New Home Inspector Seeks Startup Advice

Jan 09 2014

The House Detective:  by Barry Stone, Certified Home Inspector

Dear Barry:  I just completed an 80-hour classroom course in home inspection. Now that I’ve got my certificate, I’m not sure what to do next. What do you suggest?  Randy

Dear Randy: Now that you’ve learned the basics of home inspection, your internship is about to begin. Home inspection is a learn-as-you-go business. The longer you do it, the more you learn and the more proficient you become as a home inspector. And no matter how long you do it, you never learn it all. The problem with the first few years in business is legal and financial liability for defects that you fail to report. Therefore, to spur the learning process, join a local chapter of ASHI or a recognized state association, and participate as much as possible in their educational programs. If possible, find an experienced home inspector who will let you ride along on a few inspections. This is one of the best ways to learn the ropes.

The House Detective is distributed by 1000WattConsulting. Do not republish without written consent. To purchase reprint rights please contact marc@1000wattconsulting.com

Questions regarding home inspection please email Barry Stone at questions@housedetective.com

2 Comments

  1. Don’t forget about the franchise opportunities that exist. Pillar To Post has helped hundreds of people get started in the home inspection industry over the last 20 years.

# # #

## What you need to do
A – In the home inspection column, how many hours was the classroom course Randy completed?
B – Duplicate the stretch of the home inspection column from "Dear Randy: Now that" through "learn the ropes.".

## Data provided
# # #

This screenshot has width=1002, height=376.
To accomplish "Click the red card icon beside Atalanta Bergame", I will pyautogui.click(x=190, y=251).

# # #

## Results of the tasks
A – 80 hours.

B –
Dear Randy: Now that you’ve learned the basics of home inspection, your internship is about to begin. Home inspection is a learn-as-you-go business. The longer you do it, the more you learn and the more proficient you become as a home inspector. And no matter how long you do it, you never learn it all. The problem with the first few years in business is legal and financial liability for defects that you fail to report. Therefore, to spur the learning process, join a local chapter of ASHI or a recognized state association, and participate as much as possible in their educational programs. If possible, find an experienced home inspector who will let you ride along on a few inspections. This is one of the best ways to learn the ropes.